La volonté affirmée de battre le rappel des compétences algériennes vivant à l'étranger est au premier abord séduisante. Feu Boudiaf s'était armé de cette option censée être profitable pour le pays, mais toutes les invitations adressées à quelques personnalités se sont avérées un coup d'épée dans l'eau. La nature complexe des hommes adhère à bien d'autres choses qu'à un patriotisme en surface et quel que soit le degré d'engagement de chacun, nul ne peut se passer de quelques attributs légitimes nécessaires pour se conformer à sa stature.

A observer la déperdition du savoir-faire local et la prise en charge en Algérie des compétences étrangères dans de nombreux domaines, on ne peut qu'être interloqué par un paradoxe magistral qui fait par exemple d'un médecin algérien un palliatif dérisoire alors que son homologue cubain est rémunéré à 5000 euros par mois par l'Algérie. Au nom d'une coopération en pointillé l'étranger bénéficie d'une largesse et des commodités outrancières alors que le praticien algérien est inscrit dans le registre du faire-valoir comme si le devoir était une pénitence obligatoire qui à la limite n'offre que le loisir d'étaler une pédanterie.

◆ **Extrait de données**
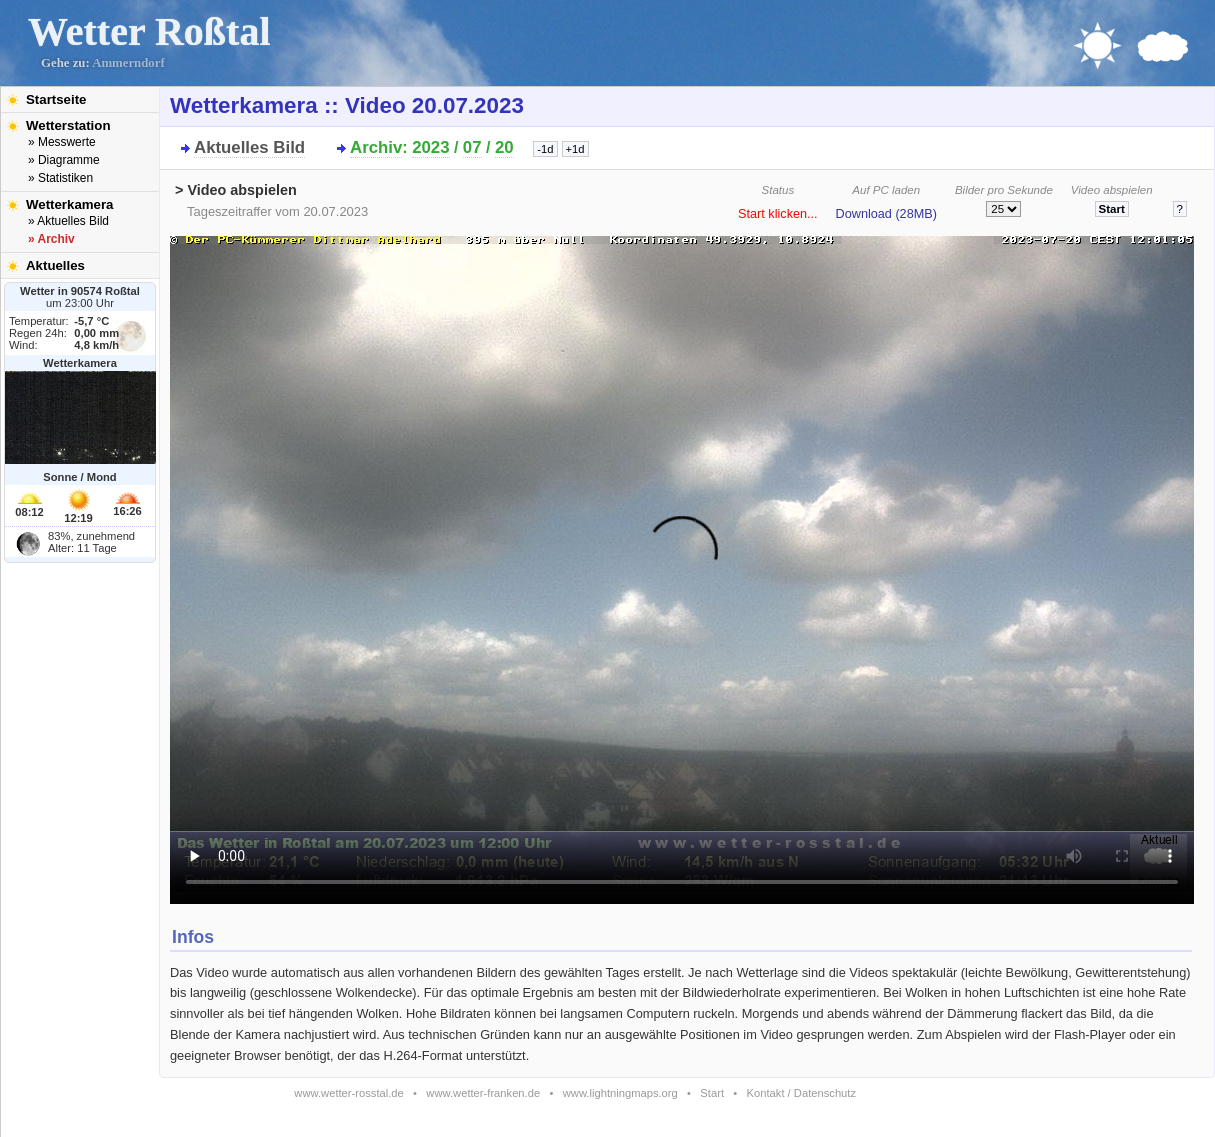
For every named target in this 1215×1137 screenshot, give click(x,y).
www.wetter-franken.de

◆ **Objectif visé**
Poursuivez le texte sur le rappel des compétences algériennes vivant à l'étranger à partir de sa dernière phrase. Les lignes n'ont aucun lien avec le texte.

◆ **Résultat obtenu**
De l'aveu du président de la République, quelques sommités algériennes installées à l'étranger se sont dites engagées à mettre leurs expériences à la disposition du pays. Si leur disposition serait bénéfique, l'anoblissement du savoir mérite un engagement autrement plus conséquent de l'Etat pour que l'élite locale d'abord sente qu'elle est l'objet d'une grande attention où un ensemble d'ingrédients matériels est synonyme d'une forte considération. Sinon les éminents chercheurs et savants algériens immigrés ne deviendraient avec leur retour que de simples généraux sans armées. Dans bien des cas, leur exil est dû à la désertisation des intermédiaires dans une société où l'incompétence et la gabegie ont déraciné tout ce qui a trait à l'intelligence et au comportement raisonné.

Le rappel des compétences algériennes de l'étranger doit s'accompagner en parallèle de la germination d'un nouvel esprit pour faire sortir de l'ombre tous ceux qui ont une richesse à apporter.